Zabihullah Mujahid, the Taliban’s deputy culture and information minister, first announced the transfer of Asadullah Haroon al Afghani, also known as “Gul,” back to his home country of Afghanistan. The minister said Haroon was one of the last two Afghan prisoners held at Guantanamo Bay.
He left Guantanamo Bay on Thursday and traveled to Qatar on a U.S. Air Force plane, where he was then handed over to Taliban government officials in Doha, according to the New York Times.
Haroon was captured in 2007. The United States accused him of being the commander of the Hezb-e-Islami militia, which fought alongside the Taliban and al Qaeda against the U.S. invasion, but his detainment became questionable in 2016, when the military made a peace deal with the then-government of Afghanistan.
Judge Amit Mehta of the U.S. District Court in Washington, D.C., ruled that his detention was unlawful, but it was after the Taliban had retaken control of Afghanistan, thus presenting the Biden administration with a difficult path to navigate as it related to his return.
United Kingdom-based rights group Reprieve said in a statement that Haroon’s family “feared him dead for many years” and claimed, “For the first nine years of his captivity, he did not have access to a lawyer, despite multiple attempts to obtain legal representation.”
“Asadullah has suffered severe physical and psychological torture during his detention, including being beaten, hung by his wrists, deprived of food and water, and prevented from praying,” the group alleged. “He has been subjected to sleep deprivation, extreme cold temperatures and solitary confinement.”

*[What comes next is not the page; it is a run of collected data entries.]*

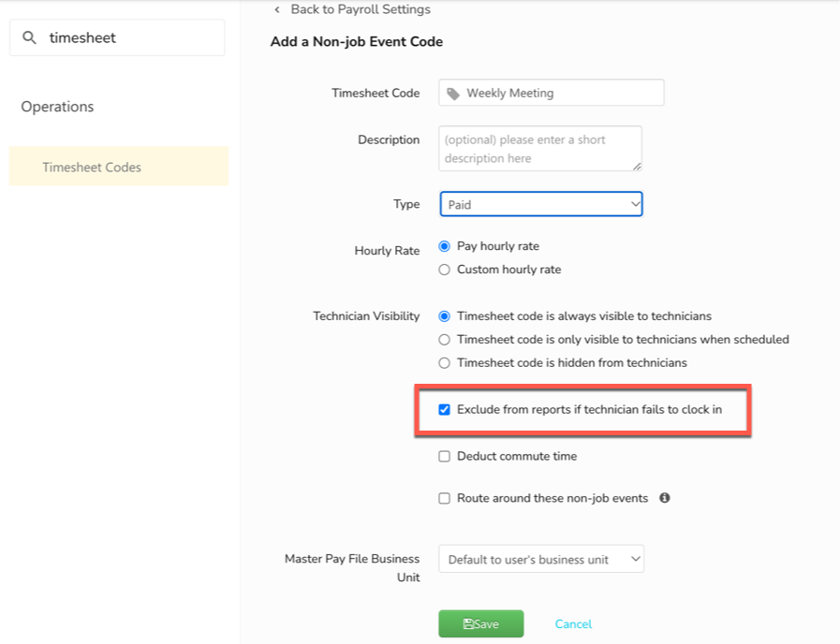Uncheck Exclude from reports if technician fails to clock in
840x644 pixels.
[445, 409]
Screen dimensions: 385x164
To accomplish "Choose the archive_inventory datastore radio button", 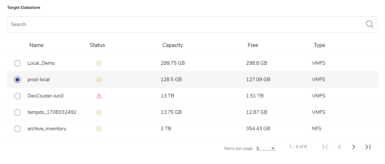I will [17, 129].
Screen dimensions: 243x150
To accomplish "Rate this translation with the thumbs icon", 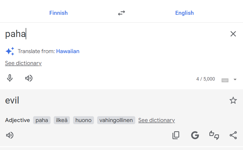I will pos(214,135).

President George W. Bush opened the detention center at Guantanamo Bay in 2002 following the attacks on Sept. 11. At its peak, the facility housed nearly 800 detainees, according to NBC News. President Barack Obama promised to shut down the facility during his campaign, though his efforts were ultimately unsuccessful. However, during his administration, the number of detainees shrunk from 245 to 41.